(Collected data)
=====
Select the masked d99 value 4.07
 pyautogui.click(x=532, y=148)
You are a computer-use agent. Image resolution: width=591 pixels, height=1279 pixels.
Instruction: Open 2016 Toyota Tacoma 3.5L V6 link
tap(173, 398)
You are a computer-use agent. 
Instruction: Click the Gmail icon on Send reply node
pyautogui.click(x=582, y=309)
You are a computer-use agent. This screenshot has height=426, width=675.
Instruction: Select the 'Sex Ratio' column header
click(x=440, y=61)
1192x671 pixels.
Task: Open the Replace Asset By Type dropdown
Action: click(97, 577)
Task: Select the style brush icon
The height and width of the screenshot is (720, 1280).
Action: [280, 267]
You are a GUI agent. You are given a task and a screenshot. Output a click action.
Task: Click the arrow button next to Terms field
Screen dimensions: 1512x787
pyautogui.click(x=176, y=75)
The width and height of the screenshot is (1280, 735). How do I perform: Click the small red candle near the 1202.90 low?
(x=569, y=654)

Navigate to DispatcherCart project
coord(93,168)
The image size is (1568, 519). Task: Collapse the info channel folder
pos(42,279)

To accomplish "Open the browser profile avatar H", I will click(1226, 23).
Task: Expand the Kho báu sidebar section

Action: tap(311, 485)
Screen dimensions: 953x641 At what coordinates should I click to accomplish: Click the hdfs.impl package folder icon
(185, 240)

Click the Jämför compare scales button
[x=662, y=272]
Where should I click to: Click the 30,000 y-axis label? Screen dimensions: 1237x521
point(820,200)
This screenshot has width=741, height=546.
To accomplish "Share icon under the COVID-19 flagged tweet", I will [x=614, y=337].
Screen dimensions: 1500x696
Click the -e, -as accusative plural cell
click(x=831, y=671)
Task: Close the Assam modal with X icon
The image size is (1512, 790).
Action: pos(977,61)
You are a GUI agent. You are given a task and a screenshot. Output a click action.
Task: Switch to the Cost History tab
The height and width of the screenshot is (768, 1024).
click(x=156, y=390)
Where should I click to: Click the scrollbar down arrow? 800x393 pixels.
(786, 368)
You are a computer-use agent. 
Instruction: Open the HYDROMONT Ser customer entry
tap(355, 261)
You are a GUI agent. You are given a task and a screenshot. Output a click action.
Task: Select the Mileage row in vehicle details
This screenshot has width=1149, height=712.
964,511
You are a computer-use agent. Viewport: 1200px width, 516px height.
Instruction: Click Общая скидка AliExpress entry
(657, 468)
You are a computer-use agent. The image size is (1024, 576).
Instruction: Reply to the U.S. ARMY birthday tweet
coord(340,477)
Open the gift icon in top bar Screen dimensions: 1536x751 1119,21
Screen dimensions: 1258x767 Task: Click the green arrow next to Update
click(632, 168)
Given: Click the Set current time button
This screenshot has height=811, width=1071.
=====
Output all of the entries, exactly as they are written.

Select the masked d99 value 4.07
 pyautogui.click(x=532, y=148)
You are a computer-use agent. Image resolution: width=591 pixels, height=1279 pixels.
Instruction: Open 2016 Toyota Tacoma 3.5L V6 link
tap(173, 398)
You are a computer-use agent. 
Instruction: Click the Gmail icon on Send reply node
pyautogui.click(x=582, y=309)
You are a computer-use agent. This screenshot has height=426, width=675.
Instruction: Select the 'Sex Ratio' column header
click(x=440, y=61)
1192x671 pixels.
Task: Open the Replace Asset By Type dropdown
Action: click(97, 577)
Task: Select the style brush icon
The height and width of the screenshot is (720, 1280).
Action: [280, 267]
You are a GUI agent. You are given a task and a screenshot. Output a click action.
Task: Click the arrow button next to Terms field
Screen dimensions: 1512x787
pyautogui.click(x=176, y=75)
The width and height of the screenshot is (1280, 735). How do I perform: Click the small red candle near the 1202.90 low?
(x=569, y=654)

Navigate to DispatcherCart project
coord(93,168)
The image size is (1568, 519). Task: Collapse the info channel folder
pos(42,279)

To accomplish "Open the browser profile avatar H", I will click(1226, 23).
Task: Expand the Kho báu sidebar section

Action: tap(311, 485)
Screen dimensions: 953x641 At what coordinates should I click to accomplish: Click the hdfs.impl package folder icon
(185, 240)

Click the Jämför compare scales button
[x=662, y=272]
Where should I click to: Click the 30,000 y-axis label? Screen dimensions: 1237x521
point(820,200)
This screenshot has width=741, height=546.
To accomplish "Share icon under the COVID-19 flagged tweet", I will [x=614, y=337].
Screen dimensions: 1500x696
Click the -e, -as accusative plural cell
click(x=831, y=671)
Task: Close the Assam modal with X icon
The image size is (1512, 790).
Action: pos(977,61)
You are a GUI agent. You are given a task and a screenshot. Output a click action.
Task: Switch to the Cost History tab
The height and width of the screenshot is (768, 1024).
click(x=156, y=390)
Where should I click to: Click the scrollbar down arrow? 800x393 pixels.
(786, 368)
You are a computer-use agent. 
Instruction: Open the HYDROMONT Ser customer entry
tap(355, 261)
You are a GUI agent. You are given a task and a screenshot. Output a click action.
Task: Select the Mileage row in vehicle details
This screenshot has width=1149, height=712.
964,511
You are a computer-use agent. Viewport: 1200px width, 516px height.
Instruction: Click Общая скидка AliExpress entry
(657, 468)
You are a computer-use agent. The image size is (1024, 576).
Instruction: Reply to the U.S. ARMY birthday tweet
coord(340,477)
Open the gift icon in top bar Screen dimensions: 1536x751 1119,21
Screen dimensions: 1258x767 Task: Click the green arrow next to Update
click(632, 168)
Given: Click the Set current time button
This screenshot has height=811, width=1071.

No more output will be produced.